3. Prosecution case in inert is that en 21-11- 1993 in the afternoon accused picked up quarrel with his wife Lila (hereinafter referred to as deceased) and in that process dealt a slab blow to her belly by use of the knife (M.O.I.) and as result of that the deceased died. Neighbourers of the accused came to the spot and found that deceased was lying dead and accused was sitting holding the blood stained knife in his hand and to the query of some of the co-villagers (that includes P.W. 1) accused made extra judicial confession relating to the crime. When the villagers wanted to go near him, accused retaliated and because of that with the help of P.W. 4, a co-villager and other witnesses (P.Ws. 1, 2 and 3) overpower the accused and tied him before proceeding to Police Station to lodge the report. After receipt of the FIR a routine investigation was conducted and ultimately charge-sheet was filed.

4. To substantiate the case, prosecution examined as many as ten witnesses and relied on documents marked Exts. 1 to 11 and material object. M.O. I. P.Ws. 1 to 4 are co-villagers of the accused. Each of them saw the accused sitting at the scene of occurrence holding the knife and the deceased lying dead with the injury. As noted above, P.W. 1 also stated about the extra judicial confession made by the accused. P.W. 9 is the doctor who conducted post-mortem examination and proved the post-mortem report (Ext. 9). On assessment of evidence on record, learned Sessions Judge found the deceased to have suffered homicidal death because of single stab blow given to the lower abdomen causing punctured wound of size 1' x 1' x 5' and that injury was sufficient in ordinary course to cause death of the deceased. Learned Sessions Judge also recorded the finding that evidence of P.Ws. 1 to 4 leaves no room for doubt about complicity of accused in committing the murder of his wife. Accordingly he found the accused guilty and convicted him under Section 302, IPC.

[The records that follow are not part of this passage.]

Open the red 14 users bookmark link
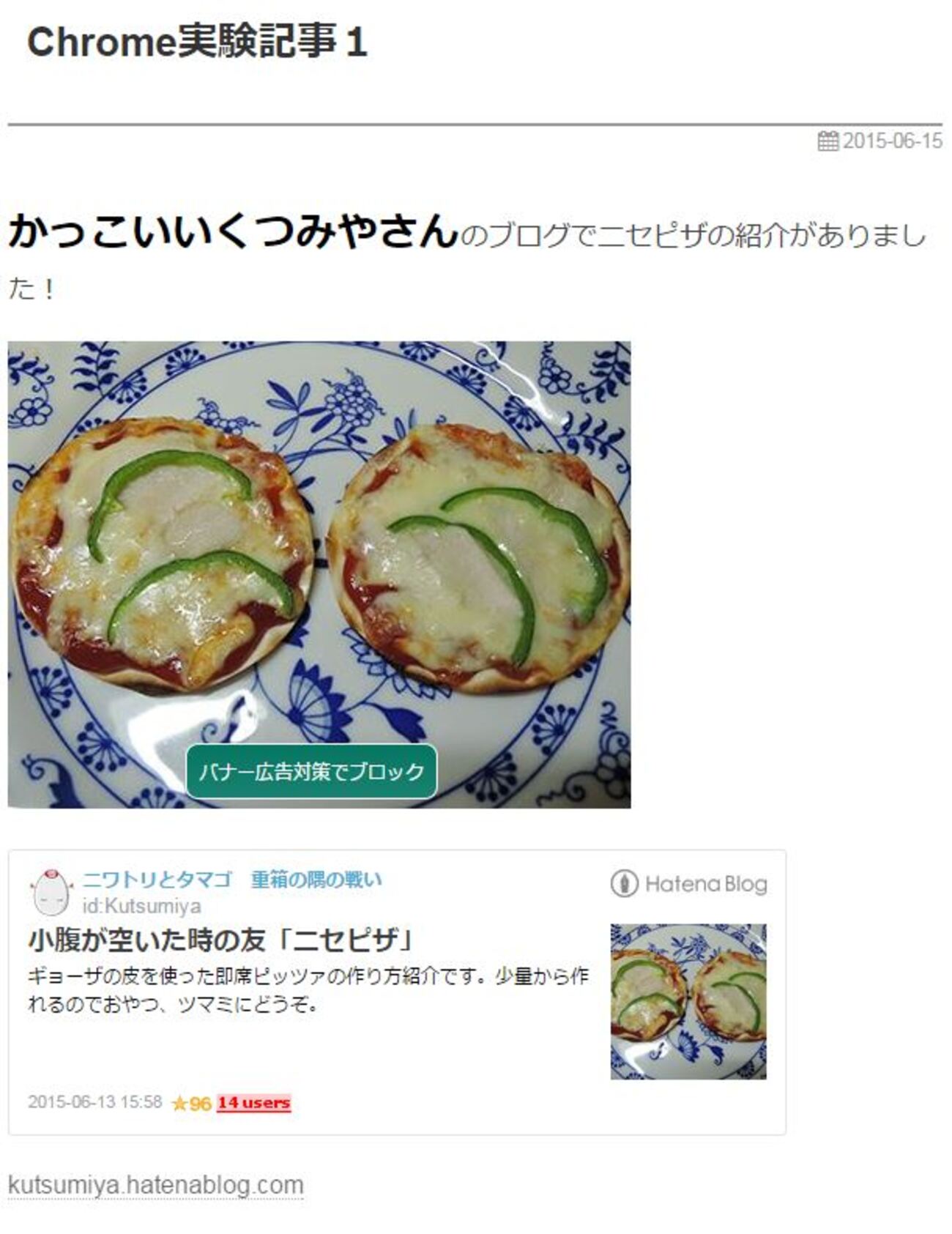[254, 1103]
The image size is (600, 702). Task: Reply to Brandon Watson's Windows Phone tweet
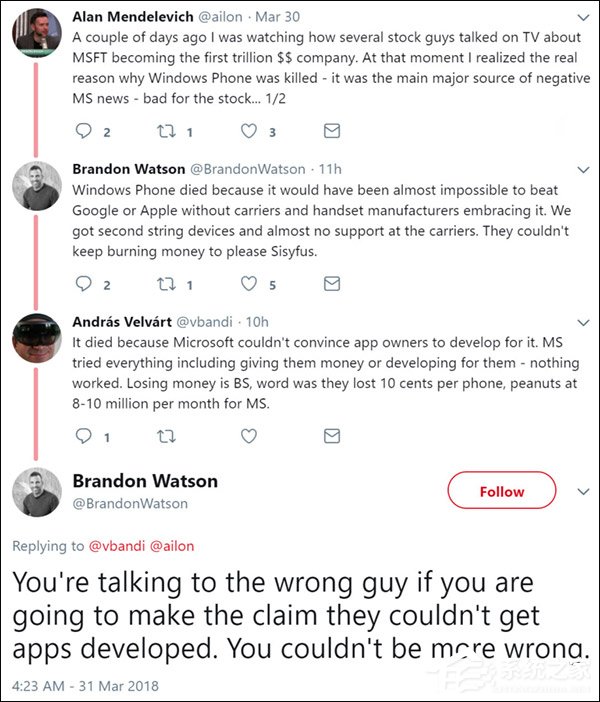coord(83,284)
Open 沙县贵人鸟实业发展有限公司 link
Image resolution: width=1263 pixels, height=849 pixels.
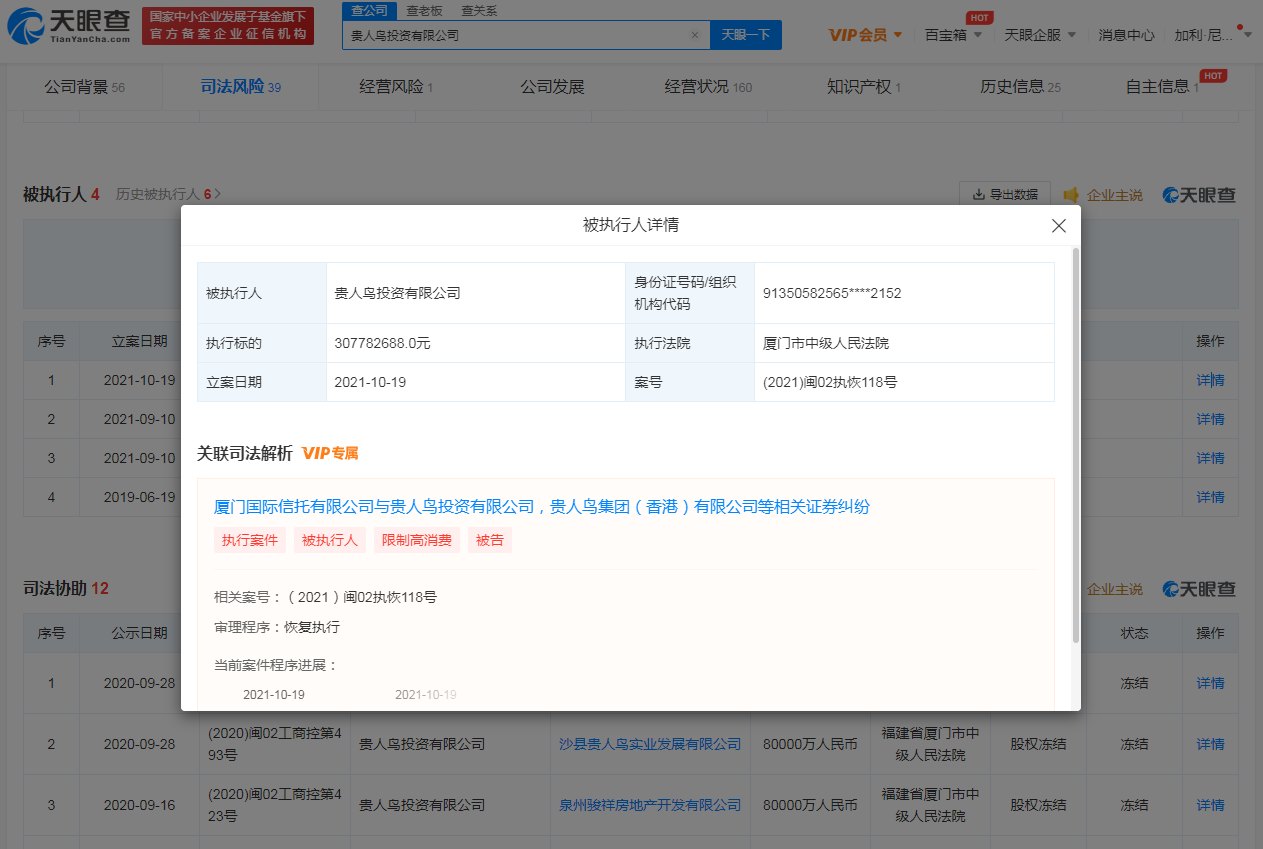point(650,744)
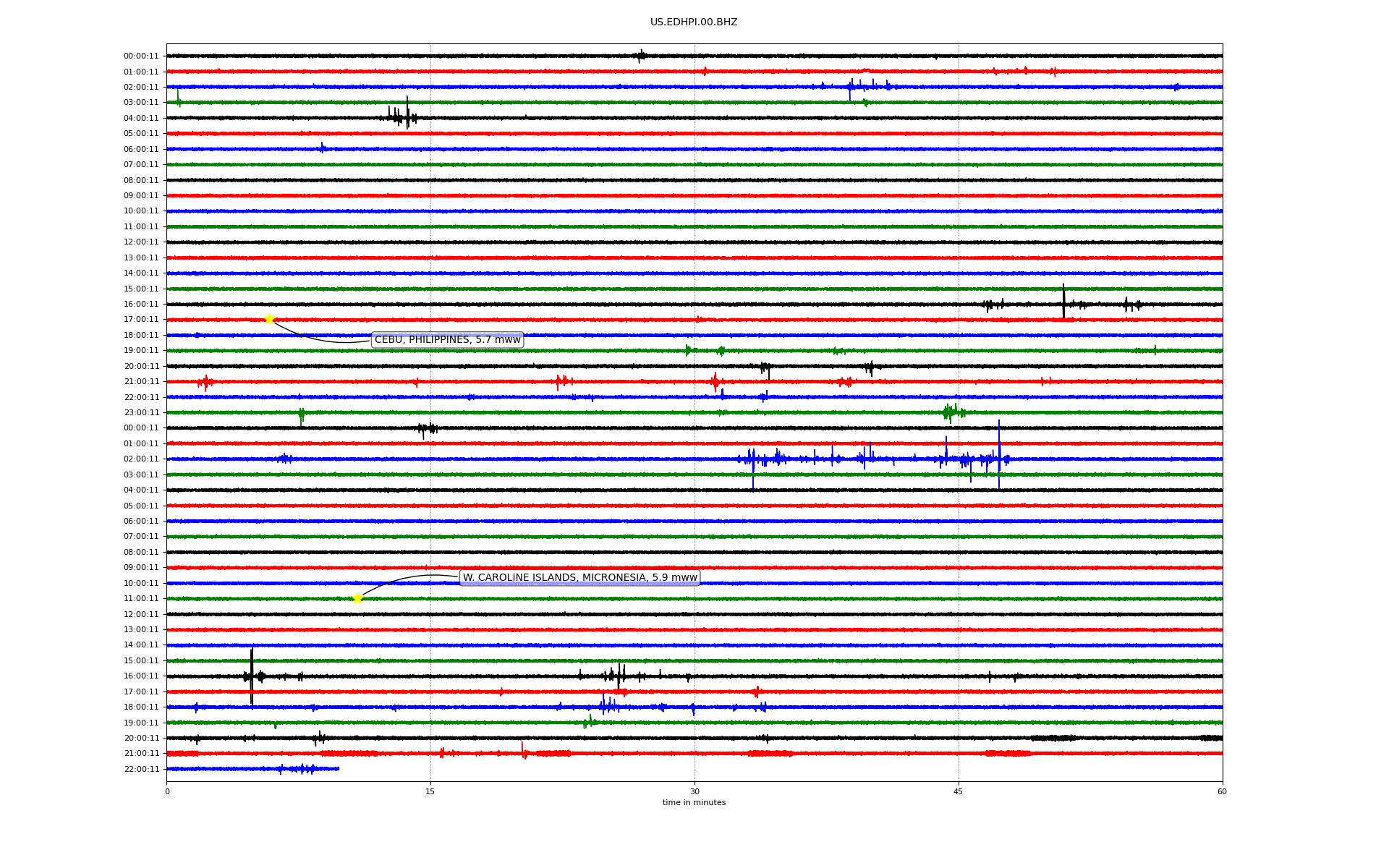This screenshot has height=868, width=1389.
Task: Click the 45 tick label on x-axis
Action: click(x=958, y=791)
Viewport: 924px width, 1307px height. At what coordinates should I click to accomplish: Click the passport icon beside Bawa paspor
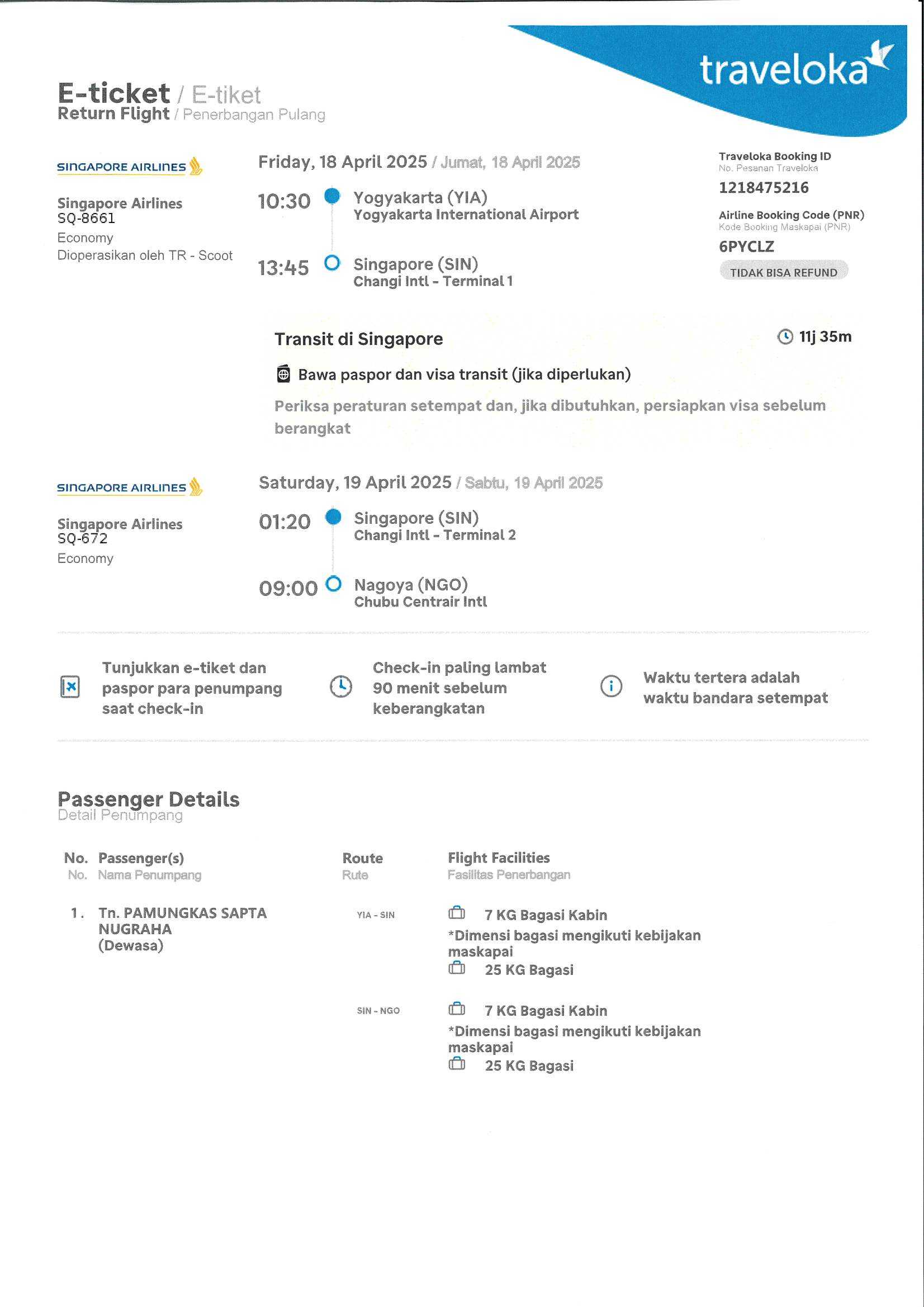pyautogui.click(x=283, y=374)
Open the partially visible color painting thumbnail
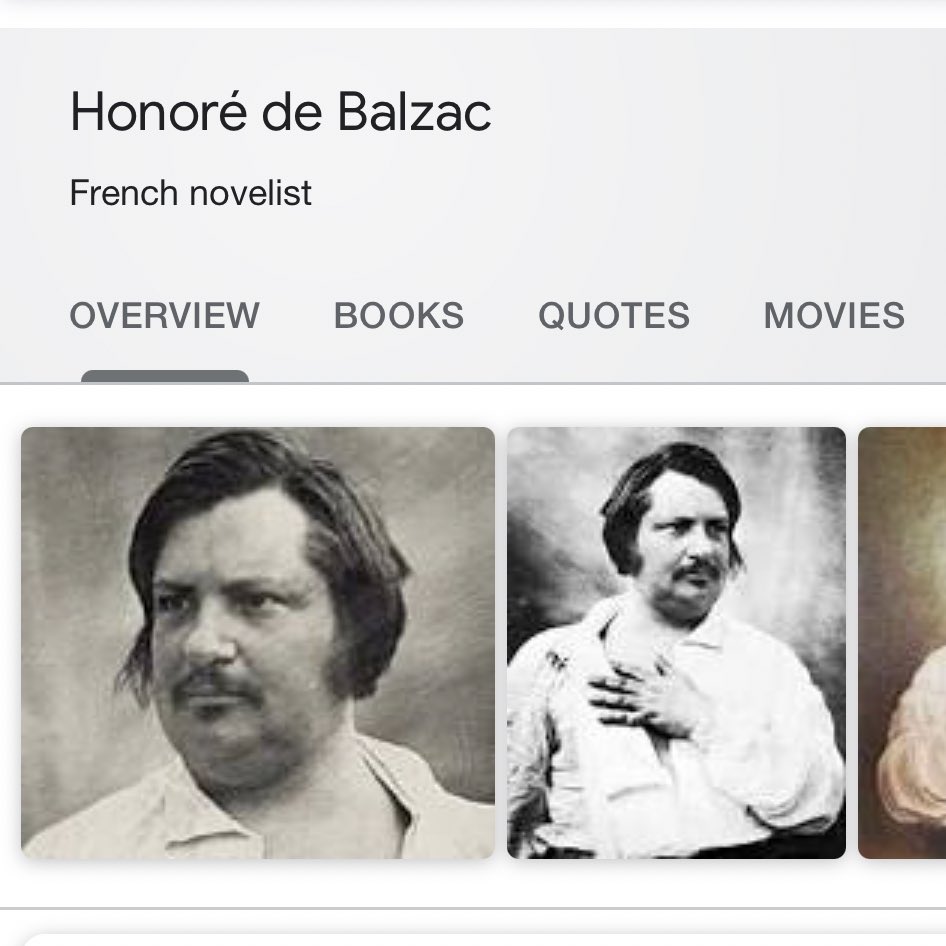 point(902,642)
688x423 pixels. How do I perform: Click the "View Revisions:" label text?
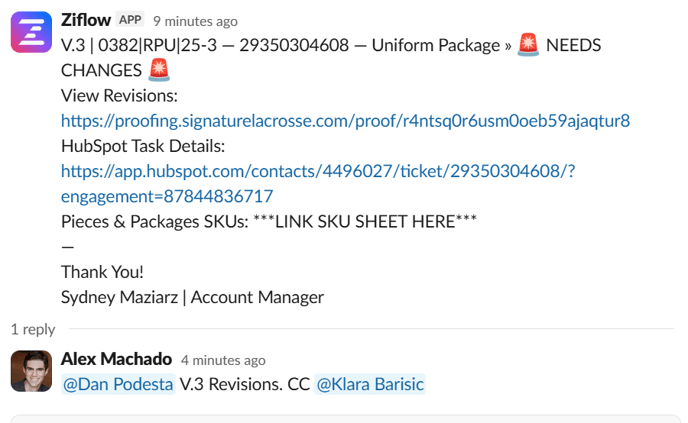click(119, 96)
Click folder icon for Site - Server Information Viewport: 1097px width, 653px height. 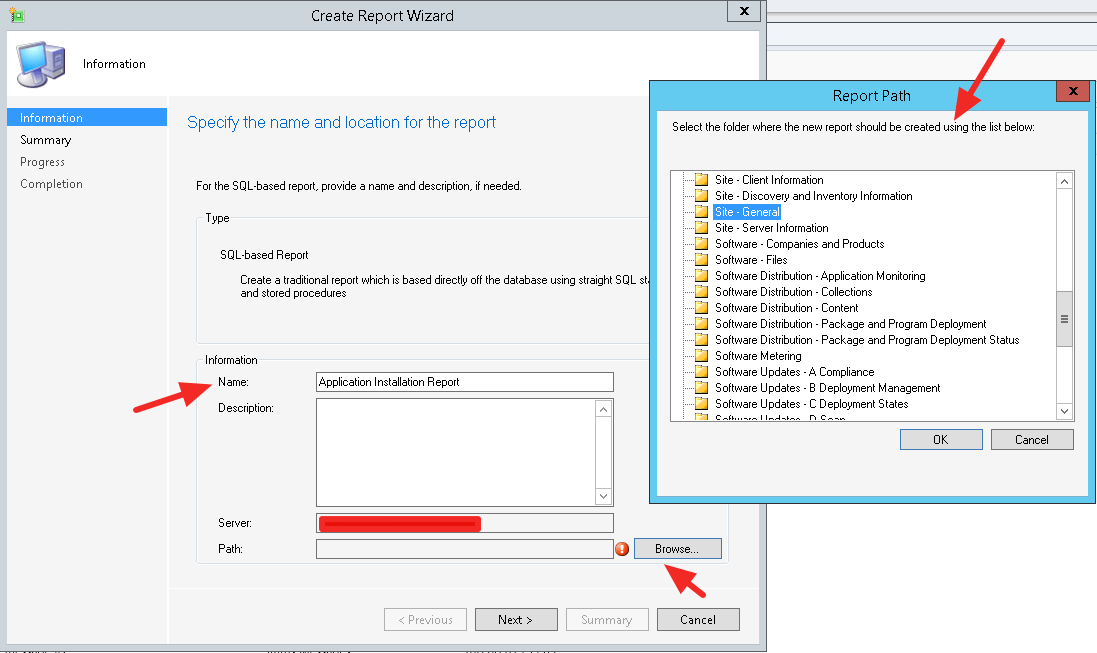[x=701, y=228]
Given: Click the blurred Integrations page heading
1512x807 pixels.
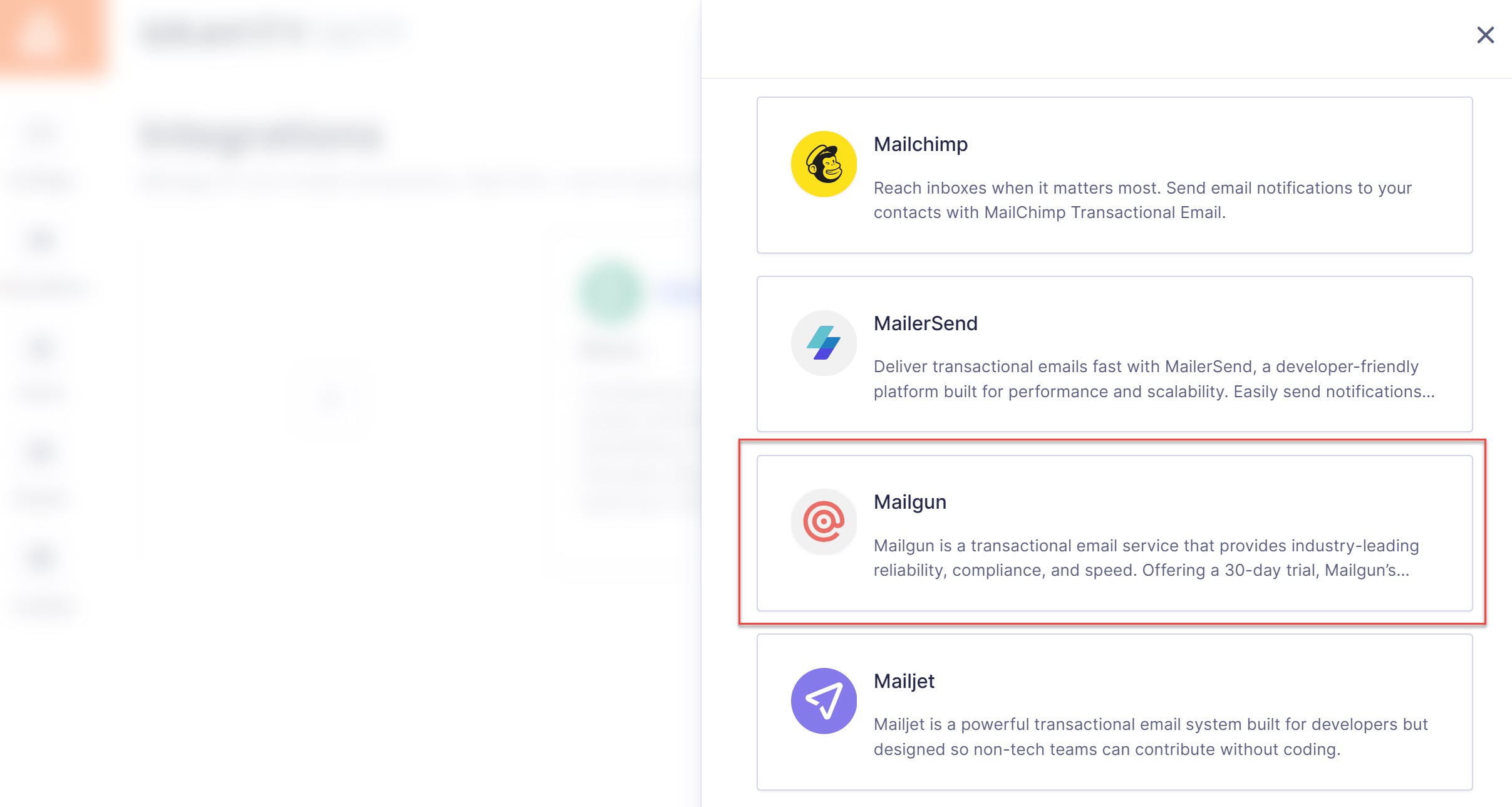Looking at the screenshot, I should click(x=261, y=135).
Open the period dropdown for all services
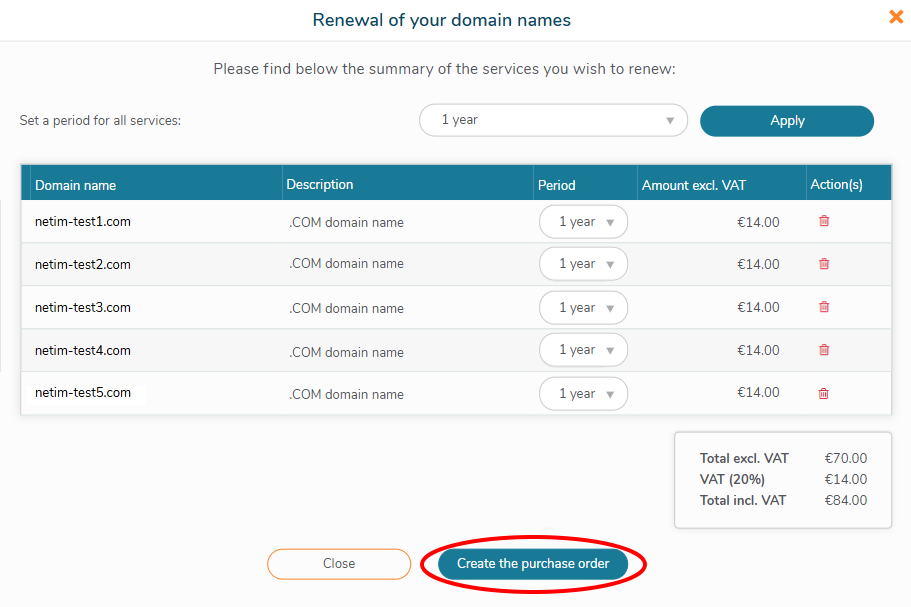 coord(553,120)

5. After placing the whole fact, the evidence and the findings recorded by the trial Court, learned Counsel for the appellant finding no discrepancy in the evidence of P.Ws. 1 to 4 argues that the trial Court failed to appreciate the prosecution case regarding the quarrel between the accused and the deceased so as to attract the provision of Section 304, IPC relating to culpable homicide not amounting to murder. Accordingly he argues that under the given fact and evidence, accused may be convicted only for the offence under Section 304, Part-I, IPC Mr. Mohanty, learned Addl. Standing counsel argues that when the single stab blow was sufficient in ordinary course of nature to cause the death, the offence is made under Section 302, IPC. He further does not reply to the argument of the appellant that the incident took place due to sudden quarrel between the husband and wife.

6. Regard being had to the aforesaid submission, evidence on record and the findings recorded by the trial Court we find that learned Sessions Judge did not properly appreciate the preceding fact giving rise to dealing stab blow by the accused. As indicated earlier, it is the prosecution case that because of a quarrel between the husband and wife the accused dealt the stab blow. We do not forget the fact that the appellant as well as the deceased are tribals belonging to Keonjhar district. Their life style is adopted to such type of quarrel and sometimes at the spur of moment persons like the accused unable to control the temper and they commit offence of the present nature. Regard being had to all such circumstances, we feel it appropriate that the appellant be convicted under Section 304, Part-I, IPC instead of offence under Section 302, IPC. Accordingly we modify the conviction and the sentence.

7. In other words, the order of conviction under Section 302, IPC is set aside together with the sentence of imprisonment for life and in its place appellant is convicted under Section 304, Part-I, IPC and is sentenced to undergo R.I. for ten years.

8. It is stated at the Bar that in the meantime, as under trial prisoner and convict, the appellant has already spent more than ten years inside the jail. If that be so, then the appellant be released from jail custody forthwith unless his detention in jail is required in connection with any other case. The Jail Criminal Appeal is accordingly allowed in part.